In Conway v. Waddell, 90 Ark. 127, 118 S. W. 398, the Court considered a municipal ordinance regulating street peddling and street exhibitions, and fixing a license fee. Mr. Justice Wood, speaking for the Court, said the tax was manifestly for the purpose of regulation ancl revenue, adding, “The fee and tax of $25 per day for the privilege of carrying on the business . . . renders the ordinance for such purposes void on its face.”

In 1925 the Supreme Court of Michigan held that a statute requiring transient merchants to pay a license fee of $3,000 per year was palpably oppressive and void. People v. Raivley, 231 Mich. 374, 204 N. W. 137, 39 A. L. R. 1381. The opinion cites Chaddock v. Day, 75 Mich. 527, 4 L. R. A. 809, 13 Ann. St. Rep. 468, 42 N. W. 977,. where it was said: “It is quite common in these latter days for certain classes of citizens — those engaged in this or that business — to appeal to the government-national, state, or municipal — to aid them by legislation against another class of citizens engaged in the same business, but in some other way. This class legislation, when indulged in, seldom benefits the general public, but nearly always aids the few for whose benefit it is enacted, not only at the expense of the *104few against whom it is ostensibly directed, but also at the expense and to the detriment of the many, for whose benefit all legislation should be, in a republican form of government, framed and devised. This kind of legislation should receive no encouragement at the hands of the courts, and be only upheld when it is strictly within the legitimate power of Congress, or the state or municipal legislatures.” In conclusion the same opinion says: ‘ ‘ While a wide latitude must be given legislative discretion, and courts will not calculate to a nicety the exact expense of issuing licenses, there comes a point where the exaction is so palpably, so grossly, excessive that courts cannot close their eyes to the fact that such legislation is either taxation under the guise of regulation, or enacted in restraint of trade and for the purpose of prohibiting "the conduct of the business.”

The case with which we are dealing, being one involving taxation and regulation, does not fall precisely within the classification pointed to by the Michigan court. The opinions are cited to emphasize the duty of courts to look through a transparent legislative superstructure and determine when an Act rests upon an untenable base.

Although this Court’s opinion in the Gray case was decisive of Act 186 on the points raised, it is interesting to note that the General Assembly of 1943 by Act 58 made certain changes. They are not important because Act 220 of 1945 is the final word. But the emergency clause in aid of Act 58 is a recognition that Act 186 was aimed at interstate business. By use of the term “intrastate” it shows a purpose to prefer one class of business at the expense of the other. Since the Act has been superseded its importance is that of illustration only.

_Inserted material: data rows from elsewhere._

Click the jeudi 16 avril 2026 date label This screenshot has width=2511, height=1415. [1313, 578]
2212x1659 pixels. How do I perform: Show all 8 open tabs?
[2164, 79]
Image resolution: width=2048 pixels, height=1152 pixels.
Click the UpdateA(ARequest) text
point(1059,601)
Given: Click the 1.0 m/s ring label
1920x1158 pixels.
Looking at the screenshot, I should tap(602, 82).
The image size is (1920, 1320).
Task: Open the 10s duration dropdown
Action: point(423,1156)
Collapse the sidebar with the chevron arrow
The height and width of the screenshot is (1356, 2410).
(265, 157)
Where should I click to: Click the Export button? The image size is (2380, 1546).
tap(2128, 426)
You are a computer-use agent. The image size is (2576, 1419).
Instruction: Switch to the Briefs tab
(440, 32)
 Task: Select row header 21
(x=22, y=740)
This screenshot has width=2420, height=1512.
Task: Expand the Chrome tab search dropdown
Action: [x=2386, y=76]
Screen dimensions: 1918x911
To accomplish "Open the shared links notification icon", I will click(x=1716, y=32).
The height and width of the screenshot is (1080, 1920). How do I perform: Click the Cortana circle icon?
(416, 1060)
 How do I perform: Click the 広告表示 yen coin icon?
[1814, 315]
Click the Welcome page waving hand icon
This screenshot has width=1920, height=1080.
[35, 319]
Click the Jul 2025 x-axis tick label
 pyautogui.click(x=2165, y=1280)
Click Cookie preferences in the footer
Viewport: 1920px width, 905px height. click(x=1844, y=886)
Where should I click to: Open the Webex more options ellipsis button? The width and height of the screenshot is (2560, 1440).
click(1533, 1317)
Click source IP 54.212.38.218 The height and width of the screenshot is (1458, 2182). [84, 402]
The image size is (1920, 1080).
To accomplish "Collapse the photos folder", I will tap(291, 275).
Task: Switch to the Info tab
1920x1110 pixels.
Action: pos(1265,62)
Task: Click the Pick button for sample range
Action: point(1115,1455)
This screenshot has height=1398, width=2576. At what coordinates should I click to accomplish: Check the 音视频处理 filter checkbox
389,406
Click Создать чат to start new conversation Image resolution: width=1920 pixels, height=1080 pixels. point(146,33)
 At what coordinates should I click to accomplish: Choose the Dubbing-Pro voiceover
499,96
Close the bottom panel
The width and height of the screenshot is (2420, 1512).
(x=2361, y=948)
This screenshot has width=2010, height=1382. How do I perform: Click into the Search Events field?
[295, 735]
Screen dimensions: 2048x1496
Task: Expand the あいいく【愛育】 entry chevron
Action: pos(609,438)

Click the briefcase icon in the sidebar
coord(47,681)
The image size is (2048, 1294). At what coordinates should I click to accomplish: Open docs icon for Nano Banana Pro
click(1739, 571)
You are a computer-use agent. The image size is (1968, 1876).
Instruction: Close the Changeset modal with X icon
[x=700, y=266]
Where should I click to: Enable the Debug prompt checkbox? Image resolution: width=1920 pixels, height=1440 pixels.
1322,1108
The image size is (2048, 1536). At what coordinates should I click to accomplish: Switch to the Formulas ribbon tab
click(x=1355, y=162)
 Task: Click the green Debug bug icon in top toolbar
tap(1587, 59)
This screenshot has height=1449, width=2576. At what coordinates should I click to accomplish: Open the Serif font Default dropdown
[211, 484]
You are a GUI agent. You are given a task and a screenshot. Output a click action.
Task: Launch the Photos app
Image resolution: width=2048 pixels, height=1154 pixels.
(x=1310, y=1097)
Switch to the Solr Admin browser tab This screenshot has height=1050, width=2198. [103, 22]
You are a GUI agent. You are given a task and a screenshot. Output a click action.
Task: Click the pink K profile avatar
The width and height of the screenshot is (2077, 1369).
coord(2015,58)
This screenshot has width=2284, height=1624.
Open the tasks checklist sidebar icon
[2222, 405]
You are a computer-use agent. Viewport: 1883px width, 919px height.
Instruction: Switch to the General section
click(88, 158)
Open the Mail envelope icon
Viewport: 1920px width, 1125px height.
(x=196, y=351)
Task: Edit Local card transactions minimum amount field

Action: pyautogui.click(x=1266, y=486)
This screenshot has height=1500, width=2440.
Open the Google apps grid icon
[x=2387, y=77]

The applicable Acts require that one who goes from house to house soliciting orders through sale of coupons, “or otherwise” shall procure a receipt from the County Clerk. This receipt may be cancelled by the Clerk upon a showing that it was obtained through fraud or misrepresentation. Section 4(a) of Act 186 fixes a tax of $150 per annum,.payable in advance; (b) for each solicitor or *105canvasser connected with the enterprise, $25 per year; (c) for each hundred portrait photographs or tintypes or fraction thereof, made or exposed within or without the corporate limits of any city or town in the county (whether the work shall be finished in this State or not), the sum of $10, payable on Monday of each week.

Although the emergency clause attached to Act 220 contains a finding that many citizens are being defrauded by unreliable itinerant photographers, no method of inspection is set up other than a direction to Prosecuting Attorneys (Act 186) to prosecute “all violations.” Since the only violation would be failure to pay the license fees and taxes, the Acts are essentially a blockade against competition.

The judgment of conviction is reversed because the Acts are invalid.

In Cause No. 8312-Roger West et al. v. A. L. Hutchins, Chancellor, prohibition to St. Francis Chancery Court — this Court’s order of June 30, 1947, is set aside for the reason that the subject matter has been disposed of by the opinion in the instant appeal.